En cuanto al llamado “apoyo remoto”, el 11 por ciento piensa que antes estaba justificada la violencia de ETA pero ahora ya no y el siete por ciento comparte los fines pero no los métodos violentos (7%, nueve puntos menos que en 2014). Entre los nacionalistas, este apoyo remoto oscula en torno al 26 por ciento, desde el mínimo del 15% del PNV al máximo del 39% de EHB.

Lo “más llamativo”, a juicio de los autores del estudio, sigue siendo “la práctica desaparición del apoyo explícito y total (1%), incluso en el electorado de EHB (2%), así como la reducción a solo tres puntos de la justificación crítica de los que apoyan a ETA reconociendo sus errores, que solo es mantenida por el 10% de los votantes de EHB.

En la actualidad, la mayoría de la izquierda abertzale encarnada en EHB parece situarse, definitivamente, entre los que dicen apoyar los fines pero rechazan los métodos violentos de ETA (15%), o entre los del llamado “apoyo remoto” (24%), a los que hay que añadir los que vuelven a expresar su rechazo frontal (24%), con un avance semestral de seis puntos. “Todo esto reafirma con claridad las tendencias y las razones de la pérdida de apoyo electoral de la izquierda abertzale y ETA en los años anteriores al cese definitivo de la violencia, así como la recuperación del mismo en el nuevo ciclo iniciado en 2011 o el desgaste más reciente”, señala la encuesta.

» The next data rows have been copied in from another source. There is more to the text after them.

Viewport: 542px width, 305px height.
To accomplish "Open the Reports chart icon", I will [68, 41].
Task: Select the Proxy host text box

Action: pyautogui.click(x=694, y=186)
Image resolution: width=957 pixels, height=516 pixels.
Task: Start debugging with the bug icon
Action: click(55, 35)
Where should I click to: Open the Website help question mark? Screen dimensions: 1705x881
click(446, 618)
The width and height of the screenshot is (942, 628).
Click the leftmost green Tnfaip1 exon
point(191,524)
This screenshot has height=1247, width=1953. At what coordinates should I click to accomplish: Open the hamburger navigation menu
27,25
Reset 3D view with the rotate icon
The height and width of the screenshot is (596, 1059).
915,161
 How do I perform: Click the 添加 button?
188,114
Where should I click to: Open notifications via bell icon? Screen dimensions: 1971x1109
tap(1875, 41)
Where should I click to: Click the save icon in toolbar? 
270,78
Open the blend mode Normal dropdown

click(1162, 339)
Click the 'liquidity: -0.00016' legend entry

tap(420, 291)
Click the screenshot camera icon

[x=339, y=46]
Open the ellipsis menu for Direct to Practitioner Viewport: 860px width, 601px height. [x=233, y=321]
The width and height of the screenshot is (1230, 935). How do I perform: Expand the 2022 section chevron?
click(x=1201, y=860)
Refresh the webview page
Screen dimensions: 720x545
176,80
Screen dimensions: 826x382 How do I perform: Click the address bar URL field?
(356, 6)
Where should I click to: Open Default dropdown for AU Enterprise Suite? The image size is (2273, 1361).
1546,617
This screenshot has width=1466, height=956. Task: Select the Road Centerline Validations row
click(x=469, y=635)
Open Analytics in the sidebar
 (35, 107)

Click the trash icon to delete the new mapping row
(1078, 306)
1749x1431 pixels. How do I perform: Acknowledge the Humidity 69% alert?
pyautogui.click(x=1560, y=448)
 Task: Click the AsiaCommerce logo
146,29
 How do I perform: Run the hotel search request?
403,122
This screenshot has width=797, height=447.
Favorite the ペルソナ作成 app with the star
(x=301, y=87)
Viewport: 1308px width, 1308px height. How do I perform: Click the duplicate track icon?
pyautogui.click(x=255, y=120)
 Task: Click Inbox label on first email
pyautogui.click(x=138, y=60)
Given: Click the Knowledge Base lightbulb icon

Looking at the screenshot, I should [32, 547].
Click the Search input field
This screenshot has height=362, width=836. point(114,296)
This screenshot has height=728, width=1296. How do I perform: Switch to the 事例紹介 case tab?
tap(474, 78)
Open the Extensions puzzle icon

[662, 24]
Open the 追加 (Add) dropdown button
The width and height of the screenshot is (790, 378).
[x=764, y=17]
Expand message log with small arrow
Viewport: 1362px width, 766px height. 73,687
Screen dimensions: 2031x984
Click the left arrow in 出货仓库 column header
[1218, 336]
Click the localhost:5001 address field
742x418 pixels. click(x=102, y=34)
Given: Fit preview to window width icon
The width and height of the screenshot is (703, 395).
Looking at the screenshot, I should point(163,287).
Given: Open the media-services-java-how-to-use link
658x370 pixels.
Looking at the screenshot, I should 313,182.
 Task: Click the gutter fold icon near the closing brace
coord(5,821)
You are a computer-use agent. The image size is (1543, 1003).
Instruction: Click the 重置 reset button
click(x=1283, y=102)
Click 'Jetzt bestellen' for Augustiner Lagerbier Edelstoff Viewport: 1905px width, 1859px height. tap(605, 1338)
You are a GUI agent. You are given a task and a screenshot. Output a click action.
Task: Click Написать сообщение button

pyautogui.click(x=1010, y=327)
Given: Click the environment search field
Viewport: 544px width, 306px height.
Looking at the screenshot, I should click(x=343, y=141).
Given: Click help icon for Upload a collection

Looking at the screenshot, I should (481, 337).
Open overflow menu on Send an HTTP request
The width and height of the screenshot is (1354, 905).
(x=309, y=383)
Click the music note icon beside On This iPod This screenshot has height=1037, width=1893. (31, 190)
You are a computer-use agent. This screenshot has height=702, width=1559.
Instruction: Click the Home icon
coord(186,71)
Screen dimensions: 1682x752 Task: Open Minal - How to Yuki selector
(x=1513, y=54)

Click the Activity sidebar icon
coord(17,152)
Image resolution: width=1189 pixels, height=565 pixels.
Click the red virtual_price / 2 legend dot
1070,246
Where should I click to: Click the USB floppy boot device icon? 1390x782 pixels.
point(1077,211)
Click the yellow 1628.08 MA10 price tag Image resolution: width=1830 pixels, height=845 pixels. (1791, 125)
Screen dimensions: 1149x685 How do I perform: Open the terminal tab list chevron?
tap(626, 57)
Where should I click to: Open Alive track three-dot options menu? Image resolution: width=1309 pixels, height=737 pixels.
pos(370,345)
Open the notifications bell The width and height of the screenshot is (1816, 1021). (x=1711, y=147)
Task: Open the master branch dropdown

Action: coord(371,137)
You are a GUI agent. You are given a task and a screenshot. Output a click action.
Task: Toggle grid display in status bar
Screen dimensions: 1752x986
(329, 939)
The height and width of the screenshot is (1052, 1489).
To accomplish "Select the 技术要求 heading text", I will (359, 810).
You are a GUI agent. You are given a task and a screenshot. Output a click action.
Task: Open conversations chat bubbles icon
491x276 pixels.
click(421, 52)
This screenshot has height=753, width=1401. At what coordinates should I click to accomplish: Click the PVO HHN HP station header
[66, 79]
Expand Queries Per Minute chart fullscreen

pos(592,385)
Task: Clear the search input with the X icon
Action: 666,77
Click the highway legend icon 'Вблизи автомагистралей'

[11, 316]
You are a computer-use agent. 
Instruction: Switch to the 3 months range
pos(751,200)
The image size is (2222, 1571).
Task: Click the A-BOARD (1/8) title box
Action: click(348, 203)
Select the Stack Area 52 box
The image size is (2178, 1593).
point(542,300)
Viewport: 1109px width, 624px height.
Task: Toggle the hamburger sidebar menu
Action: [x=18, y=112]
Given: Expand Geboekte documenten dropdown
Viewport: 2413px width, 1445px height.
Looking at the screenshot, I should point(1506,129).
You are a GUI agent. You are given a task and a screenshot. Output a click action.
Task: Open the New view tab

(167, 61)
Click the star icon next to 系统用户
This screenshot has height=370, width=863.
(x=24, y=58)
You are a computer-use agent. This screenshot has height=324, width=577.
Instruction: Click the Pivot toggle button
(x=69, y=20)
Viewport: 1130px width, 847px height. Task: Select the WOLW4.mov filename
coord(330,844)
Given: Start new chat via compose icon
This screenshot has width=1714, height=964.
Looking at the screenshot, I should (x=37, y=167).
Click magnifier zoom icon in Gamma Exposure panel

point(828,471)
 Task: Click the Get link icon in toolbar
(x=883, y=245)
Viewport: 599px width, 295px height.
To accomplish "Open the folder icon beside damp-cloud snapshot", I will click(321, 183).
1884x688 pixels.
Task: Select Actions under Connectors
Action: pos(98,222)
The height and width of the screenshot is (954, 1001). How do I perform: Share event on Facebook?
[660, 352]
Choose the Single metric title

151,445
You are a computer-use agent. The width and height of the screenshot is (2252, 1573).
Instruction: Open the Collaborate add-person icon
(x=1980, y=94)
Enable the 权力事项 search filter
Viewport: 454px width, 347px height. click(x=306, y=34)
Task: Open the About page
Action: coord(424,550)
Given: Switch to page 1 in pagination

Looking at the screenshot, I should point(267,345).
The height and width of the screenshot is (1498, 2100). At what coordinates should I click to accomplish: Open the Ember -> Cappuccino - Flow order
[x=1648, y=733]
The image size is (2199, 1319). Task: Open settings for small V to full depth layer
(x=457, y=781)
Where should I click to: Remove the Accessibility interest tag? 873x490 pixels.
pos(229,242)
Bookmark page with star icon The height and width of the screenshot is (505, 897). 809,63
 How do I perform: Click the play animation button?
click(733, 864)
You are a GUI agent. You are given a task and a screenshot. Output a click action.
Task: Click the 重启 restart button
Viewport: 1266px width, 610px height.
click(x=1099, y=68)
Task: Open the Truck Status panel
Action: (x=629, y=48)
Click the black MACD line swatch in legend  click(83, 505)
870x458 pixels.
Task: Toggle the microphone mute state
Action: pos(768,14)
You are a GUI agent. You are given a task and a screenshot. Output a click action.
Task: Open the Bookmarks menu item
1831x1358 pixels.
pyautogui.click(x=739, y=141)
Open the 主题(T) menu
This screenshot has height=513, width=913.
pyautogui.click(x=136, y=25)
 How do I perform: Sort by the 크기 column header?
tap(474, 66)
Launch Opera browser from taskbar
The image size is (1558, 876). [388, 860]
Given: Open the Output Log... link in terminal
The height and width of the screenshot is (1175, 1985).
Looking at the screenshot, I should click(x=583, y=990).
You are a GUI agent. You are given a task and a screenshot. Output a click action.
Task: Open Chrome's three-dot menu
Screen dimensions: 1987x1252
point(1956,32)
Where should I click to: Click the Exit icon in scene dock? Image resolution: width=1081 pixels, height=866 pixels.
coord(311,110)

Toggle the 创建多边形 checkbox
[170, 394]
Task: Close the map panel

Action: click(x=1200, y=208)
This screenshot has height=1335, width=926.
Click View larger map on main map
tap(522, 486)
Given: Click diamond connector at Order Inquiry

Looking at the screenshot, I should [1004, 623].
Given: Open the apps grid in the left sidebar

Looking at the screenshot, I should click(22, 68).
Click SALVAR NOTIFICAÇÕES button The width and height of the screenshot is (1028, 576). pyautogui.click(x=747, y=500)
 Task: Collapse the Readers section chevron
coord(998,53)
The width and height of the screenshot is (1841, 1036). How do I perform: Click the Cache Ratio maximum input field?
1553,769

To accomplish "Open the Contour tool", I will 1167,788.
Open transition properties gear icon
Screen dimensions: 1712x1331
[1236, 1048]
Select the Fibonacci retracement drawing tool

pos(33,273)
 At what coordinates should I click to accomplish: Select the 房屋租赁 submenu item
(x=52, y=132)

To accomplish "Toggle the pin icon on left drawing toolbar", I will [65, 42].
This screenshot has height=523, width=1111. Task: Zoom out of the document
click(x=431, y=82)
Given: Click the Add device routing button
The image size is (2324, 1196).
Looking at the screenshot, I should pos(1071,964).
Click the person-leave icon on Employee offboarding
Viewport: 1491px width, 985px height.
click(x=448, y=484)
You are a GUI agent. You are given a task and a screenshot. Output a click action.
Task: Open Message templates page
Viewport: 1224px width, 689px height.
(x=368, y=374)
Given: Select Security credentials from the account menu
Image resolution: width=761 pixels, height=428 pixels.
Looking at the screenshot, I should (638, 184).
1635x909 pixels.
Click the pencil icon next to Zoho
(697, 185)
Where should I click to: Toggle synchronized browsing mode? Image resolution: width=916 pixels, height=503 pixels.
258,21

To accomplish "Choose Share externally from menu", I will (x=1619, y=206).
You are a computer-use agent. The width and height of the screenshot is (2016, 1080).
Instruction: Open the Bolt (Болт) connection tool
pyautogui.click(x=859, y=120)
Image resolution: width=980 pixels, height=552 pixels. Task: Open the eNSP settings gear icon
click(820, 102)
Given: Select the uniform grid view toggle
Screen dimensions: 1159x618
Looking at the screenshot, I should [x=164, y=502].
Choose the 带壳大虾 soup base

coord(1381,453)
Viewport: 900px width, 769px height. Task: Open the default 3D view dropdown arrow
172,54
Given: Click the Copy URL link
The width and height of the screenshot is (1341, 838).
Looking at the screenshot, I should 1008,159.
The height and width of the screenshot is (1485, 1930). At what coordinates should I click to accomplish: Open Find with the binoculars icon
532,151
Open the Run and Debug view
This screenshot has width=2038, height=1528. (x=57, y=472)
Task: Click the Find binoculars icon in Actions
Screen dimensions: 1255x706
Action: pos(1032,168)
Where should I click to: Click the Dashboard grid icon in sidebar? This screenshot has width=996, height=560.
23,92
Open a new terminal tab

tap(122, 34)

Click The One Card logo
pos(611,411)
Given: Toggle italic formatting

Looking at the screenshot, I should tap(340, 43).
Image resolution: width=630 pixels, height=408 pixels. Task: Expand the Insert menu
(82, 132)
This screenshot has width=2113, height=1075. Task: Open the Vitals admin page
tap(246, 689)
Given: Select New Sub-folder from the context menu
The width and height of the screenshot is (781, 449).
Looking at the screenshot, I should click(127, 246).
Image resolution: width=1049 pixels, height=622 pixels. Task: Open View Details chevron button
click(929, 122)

Fin de la violencia y víctimas

El Euskobarómetro indica también que se mantiene la división de la opinión pública vasca entre la confianza (44%) o la desconfianza (39%) en relación a la sinceridad de la predisposición de ETA y su entorno social de poner fin a la violencia. Los nacionalistas (59%) y los electorados de EHB (89%), Podemos (51%), IU (50%) y, en menor medida, el PNV (41%) son los más confiados, mientras que los no nacionalistas (52%) y todos los demás se decantan por la desconfianza (desde el mínimo del 70% de los socialistas al máximo del 85% del PP).

En todo caso, aunque se mantiene el apoyo casi unánime a una eventual negociación Gobierno-ETA (76%), éste se divide entre la preferencia por una negociación condicionada a que ETA abandone previamente las armas (34%) y entre quienes apuestan por una negociación incondicional (42%).  Estas opiniones las comparten mayoritariamente nacionalistas (80%) y no nacionalistas (74%), aunque se diferencian por la posición incondicional de los primeros (57%) y la condicionada de los segundos (43%).

Asimismo, el 50 por ciento de los vascos apoyan que los terroristas que expresen su arrepentimiento y su disposición a dejar las armas se beneficien de las medidas de reinserción social, frente a un 21 por ciento opinan que éstas sólo podrían aplicarse a aquellos que no tengan delitos de sangre y un 19% que siguen sin estar dispuestos a perdonar y creen que unos y otros deben cumplir íntegramente sus penas.

En cuanto a la memoria de las víctimas, el 44 por ciento de la sociedad vasca piensa que se debe pasar página y el 36 por ciento opta por defender la memoria del sufrimiento de las víctimas (36%). Entre los primeros destacan los nacionalistas (47%), mientras entre que los segundos predominan los no nacionalistas (43%).